Tuttavia, si notano purtroppo alcuni aspetti negativi:

  • nulla è stato previsto o concordato per il periodo successivo al 2025; questo tema dovrà essere rimesso sul tavolo dei negoziati alla COP27 in Egitto.

sulla riduzione delle emissioni di gas a effetto serra, l'aiuto è erogato essenzialmente sotto forma di prestiti che possono essere recuperati in seguito ai miglioramenti realizzati e agli altri costi legati alla riduzione delle emissioni. Tuttavia, l'adattamento al cambiamento climatico era inizialmente stato previsto principalmente sotto forma di sovvenzioni ma in realtà avverrà soprattutto tramite prestiti.
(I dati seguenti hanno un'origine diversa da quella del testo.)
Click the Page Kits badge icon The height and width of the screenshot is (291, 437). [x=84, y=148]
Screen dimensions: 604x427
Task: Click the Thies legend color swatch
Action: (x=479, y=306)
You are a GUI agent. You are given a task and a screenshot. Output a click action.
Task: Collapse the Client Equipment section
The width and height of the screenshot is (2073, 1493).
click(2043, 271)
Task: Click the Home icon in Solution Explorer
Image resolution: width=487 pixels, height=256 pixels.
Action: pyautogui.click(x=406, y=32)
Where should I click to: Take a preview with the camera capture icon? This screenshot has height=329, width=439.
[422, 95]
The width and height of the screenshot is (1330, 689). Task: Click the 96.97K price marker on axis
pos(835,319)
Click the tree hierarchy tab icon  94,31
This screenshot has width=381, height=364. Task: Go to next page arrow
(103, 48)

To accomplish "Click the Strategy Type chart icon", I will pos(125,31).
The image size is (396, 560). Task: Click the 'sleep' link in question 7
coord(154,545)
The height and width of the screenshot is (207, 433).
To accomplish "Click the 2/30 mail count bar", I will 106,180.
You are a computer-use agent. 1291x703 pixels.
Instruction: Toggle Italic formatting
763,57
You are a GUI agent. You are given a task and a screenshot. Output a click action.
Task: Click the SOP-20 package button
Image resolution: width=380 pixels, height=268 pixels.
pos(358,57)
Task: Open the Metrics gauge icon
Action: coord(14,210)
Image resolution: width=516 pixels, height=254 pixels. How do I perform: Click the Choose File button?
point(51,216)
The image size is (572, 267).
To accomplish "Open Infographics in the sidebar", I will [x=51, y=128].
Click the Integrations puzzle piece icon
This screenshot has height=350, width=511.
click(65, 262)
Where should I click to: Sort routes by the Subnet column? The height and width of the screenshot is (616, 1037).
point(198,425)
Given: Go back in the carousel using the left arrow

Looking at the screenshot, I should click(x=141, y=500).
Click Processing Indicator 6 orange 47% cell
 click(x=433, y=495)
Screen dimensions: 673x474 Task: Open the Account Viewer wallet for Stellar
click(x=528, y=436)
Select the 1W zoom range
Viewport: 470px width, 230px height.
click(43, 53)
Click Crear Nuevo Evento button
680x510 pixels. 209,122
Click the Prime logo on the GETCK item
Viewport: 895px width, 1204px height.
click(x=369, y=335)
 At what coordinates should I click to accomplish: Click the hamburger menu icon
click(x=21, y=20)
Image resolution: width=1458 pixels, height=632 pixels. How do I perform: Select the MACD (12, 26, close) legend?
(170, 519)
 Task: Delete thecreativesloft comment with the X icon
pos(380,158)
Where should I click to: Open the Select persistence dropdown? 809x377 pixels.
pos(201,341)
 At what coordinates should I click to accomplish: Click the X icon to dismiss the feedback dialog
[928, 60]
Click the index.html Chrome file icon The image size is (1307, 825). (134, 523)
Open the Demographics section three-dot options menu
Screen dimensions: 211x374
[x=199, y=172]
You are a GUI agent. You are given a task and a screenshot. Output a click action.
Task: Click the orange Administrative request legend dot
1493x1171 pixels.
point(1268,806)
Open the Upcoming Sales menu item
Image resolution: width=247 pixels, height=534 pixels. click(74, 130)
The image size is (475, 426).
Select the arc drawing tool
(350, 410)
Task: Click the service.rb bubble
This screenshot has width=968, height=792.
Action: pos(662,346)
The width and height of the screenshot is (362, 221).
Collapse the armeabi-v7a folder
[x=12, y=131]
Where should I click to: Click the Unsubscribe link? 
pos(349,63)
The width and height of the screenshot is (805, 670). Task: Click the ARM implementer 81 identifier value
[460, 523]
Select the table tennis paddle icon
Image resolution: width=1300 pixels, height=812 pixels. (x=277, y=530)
Da qui l'osservazione che si tratta di una scappatoia dei “Paesi ricchi” per i “Paesi ricchi”.

  • l'ultimo grande aspetto su cui le economie emergenti si sono sentite abbandonate è stato quello relativo alla quantificazione di danni e perdite, ad oggi non misurabili. Infatti, nonostante i Paesi in via di sviluppo siano generalmente più esposti al cambiamento climatico, anche se non necessariamente i maggiori contributori, non è purtroppo stato definito nessun meccanismo di finanziamento.

La ricerca della neutralità carbonica globale entro il 2050-2070 comporta un costo preciso per la transizione energetica e un conseguente aumento delle tensioni geopolitiche. Stiamo già assistendo alla corsa tra Stati Uniti e Cina per la leadership sulla questione ambientale. Tuttavia, è l’intero pianeta che deve concordare una decarbonizzazione aggressiva per rispettare il bilancio globale del 2030 (40% di riduzione delle emissioni rispetto ai livelli del 2010).

Purtroppo, non è acquistando “permessi ad emettere” dei peggiori o migliori performer ciò che permetterà di ridurre il livello globale di emissioni richiesto. Tale commercio rischierebbe invece di esacerbare le tensioni energetiche in generale, e sulla transizione in particolare. Non dimentichiamo che oggi il cambiamento climatico è la ragione principale dei fenomeni migratori, il che aggraverà anche le tensioni demografiche. Si tratta di questioni chiave che continueremo a monitorare nel nostro modello di analisi dei Paesi, sia sotto l’aspetto ambientale sia sotto quello sociale.